AIM OF THE TASK:
Would you please restate the data exactly as it stands, apart from the pictures?

START TASK DATA

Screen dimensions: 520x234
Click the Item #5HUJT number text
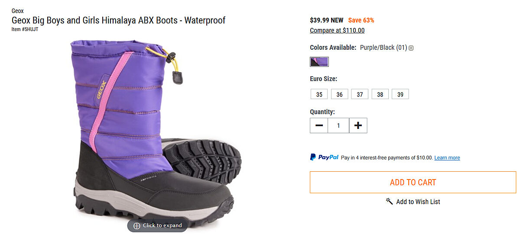[x=25, y=29]
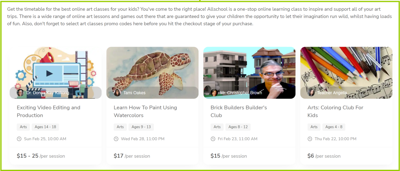Screen dimensions: 400x171
Task: Open Learn How To Paint Using Watercolors
Action: [x=145, y=111]
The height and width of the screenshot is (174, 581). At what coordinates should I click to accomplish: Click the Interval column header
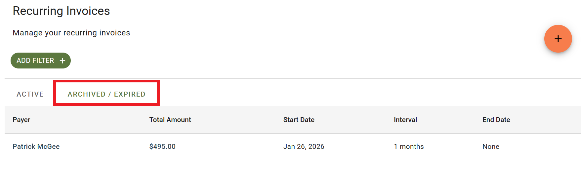(405, 120)
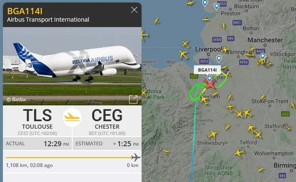Select the red BGA114I aircraft on the map
This screenshot has width=296, height=182.
[210, 84]
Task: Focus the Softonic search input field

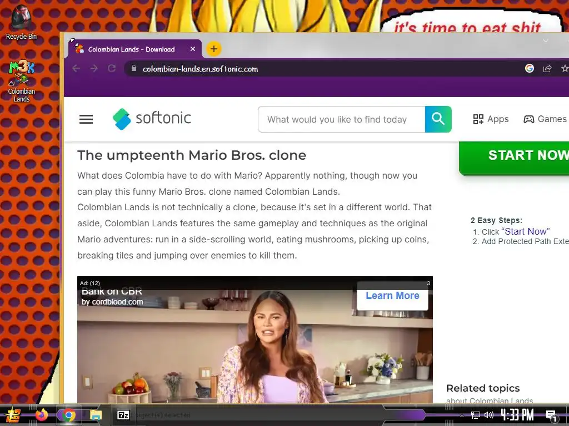Action: coord(342,119)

END TASK DATA

WRITTEN SOLUTION:
Screen dimensions: 520x234
Click the Item #5HUJT number text
[x=25, y=29]
Screen dimensions: 400x171
Task: Open Learn How To Paint Using Watercolors
Action: [x=145, y=111]
The height and width of the screenshot is (174, 581). At what coordinates should I click to accomplish: Click the Interval column header
(405, 120)
Select the red BGA114I aircraft on the map
This screenshot has width=296, height=182.
[210, 84]
Task: Focus the Softonic search input field

Action: coord(342,119)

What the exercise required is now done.